Character description[]

His full name is "Gaius Pompeius Trimalchio Maecenatianus"; the references to Pompey and Maecenas in his name serve to enhance his ostentatious character. His wife's name is Fortunata, a former slave and chorus girl. Trimalchio is known for throwing lavish dinner parties, where his numerous slaves bring course after course of exotic delicacies, such as live birds sewn up inside a pig, live birds inside fake eggs which the guests have to "collect" themselves, and a dish to represent every sign of the zodiac.

The Satyricon has a lengthy description of Trimalchio's proposed tomb (71–72), which is ostentatious and lavish.[2] By the end of the banquet, Trimalchio's drunken showiness leads to the entire household acting out his funeral, all for his own amusement and egotism.

Cultural references[]

The term "Trimalchio" has become shorthand for the worst excesses of the nouveau riche.

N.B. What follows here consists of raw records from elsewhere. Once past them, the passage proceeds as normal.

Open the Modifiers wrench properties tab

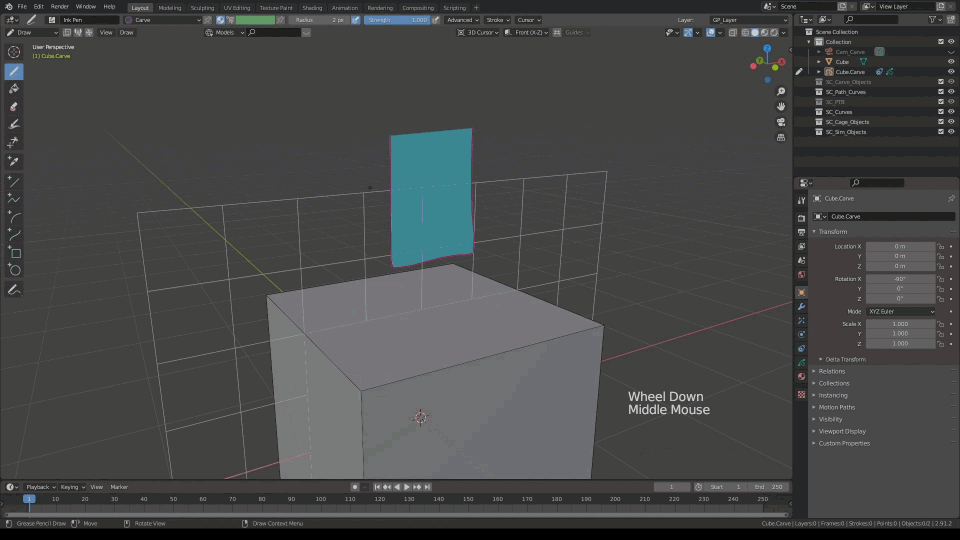801,306
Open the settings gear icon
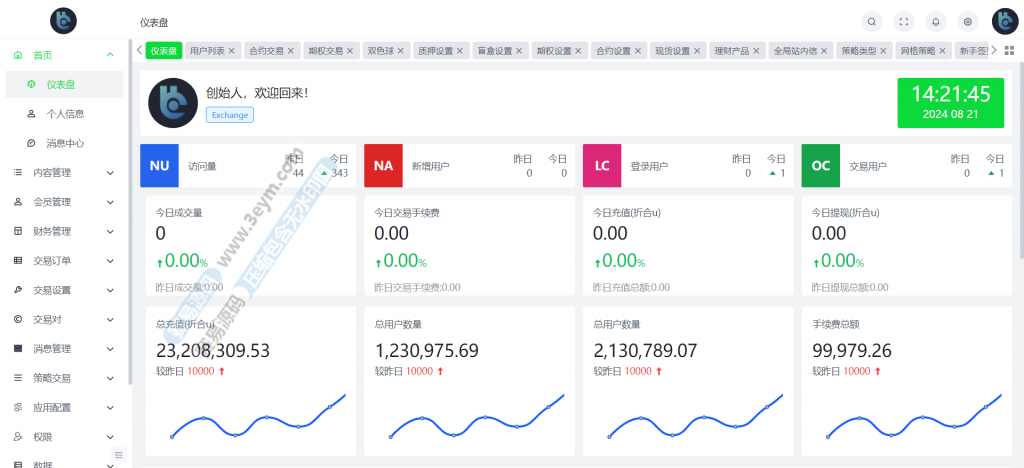This screenshot has height=468, width=1024. (x=967, y=21)
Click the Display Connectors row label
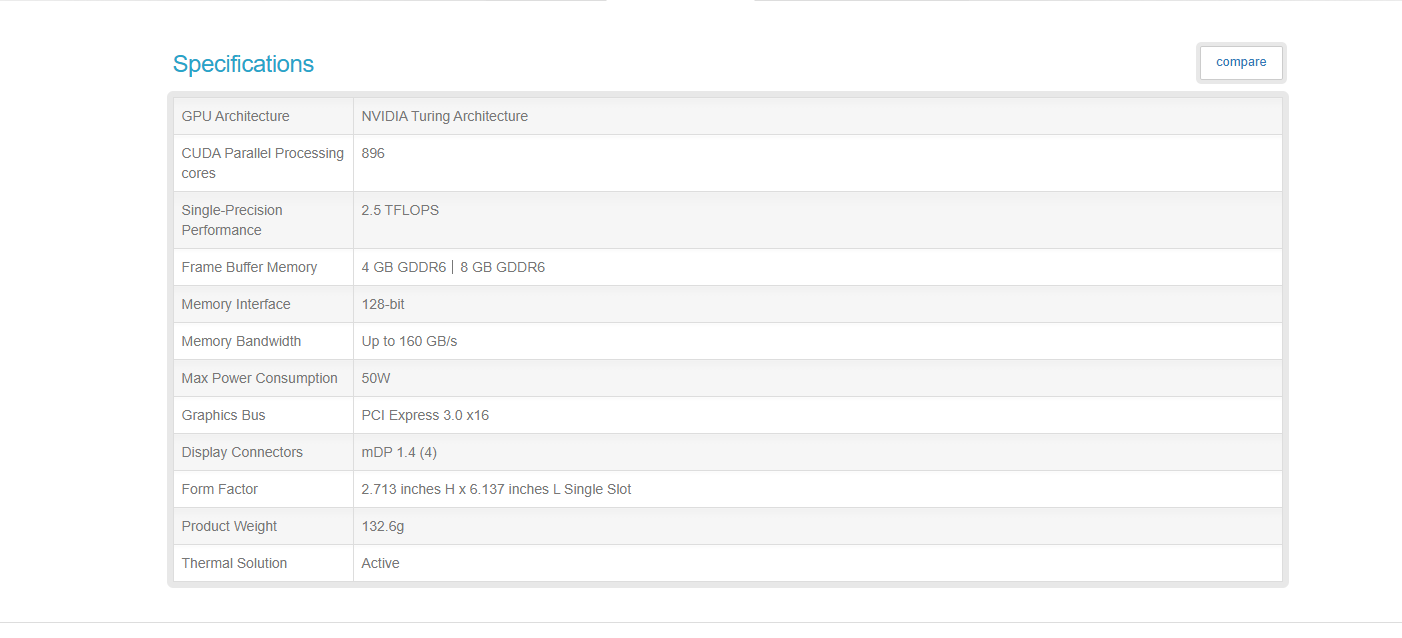The height and width of the screenshot is (638, 1402). click(x=241, y=452)
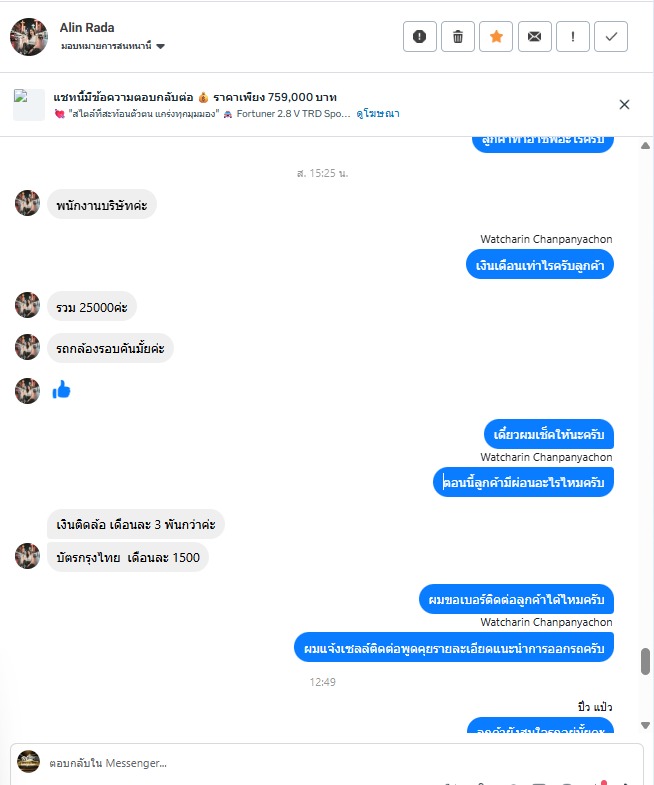654x785 pixels.
Task: Click the page avatar beside reply box
Action: click(29, 761)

  • Trimalchio is referred to in the novel Pompeii by Robert Harris, where the character Numerius Popidius Ampliatus, also a freed slave who has become wealthy, throws a great, but ghastly, dinner party where there is too much for everyone to eat. One of the magistrates present for the banquet, Quintus Brittius, secretly mouths the word Tri-mal-chio to Ampliatus's former master, Lucius Popidius Secundus, one of the aediles of Pompeii, to their greater amusement.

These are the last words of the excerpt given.